Two different arguments these. I'm talking about boiling figures down to an average. Take the car analogy. You have ten cars and you want to work out the average top speed of all ten. But five of them have a speed limiter engaged. You cannot then say, 'The average speed of these ten cars is 130mph' or whatever it comes to. There is junk data contributing to that number. I'm not arguing that they shouldn't be testing these titles and showing the 4090 hits their CPU or engine limits (and it is engine limits in some cases, which is even worse). I'm arguing that the number output as an average is junk.

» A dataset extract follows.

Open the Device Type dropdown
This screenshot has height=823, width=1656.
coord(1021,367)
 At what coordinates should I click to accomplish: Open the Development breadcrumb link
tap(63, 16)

Whether it hits CPU/engine limits or GPU limits is missing the point. The question that (most) consumers are interested in is "how will putting this GPU in my computer affect the games I play", that's only reasonably reflected by testing those games in actual computer setups and whether or not the 4090 is capable of more in a still theoretical future system with faster CPU/memory/etc is not relevant to the question. In fact, being limited by the best CPUs available is a property of the card relevant to consumers and excluding it would produce less relevant results than including it.
And I'm telling you that a methodology that presents an average with hidden confounds would be laughed out of the room in my workplace. It's junk. Worthless. The methodology has to exclude it from said average and it doesn't.
I don't agree that "behaviour in real world testing" is a hidden confounding factor. Rather it is what is being measured. Any average hides detail, and that detail may be very important to the audience or it may not, hiding detail does not make using an average wrong. Now, if any particular source has failed to discuss the probable reasons for variations in performance and why CPU limitation may explain some of the results, then I'd agree they're not well informing their audience.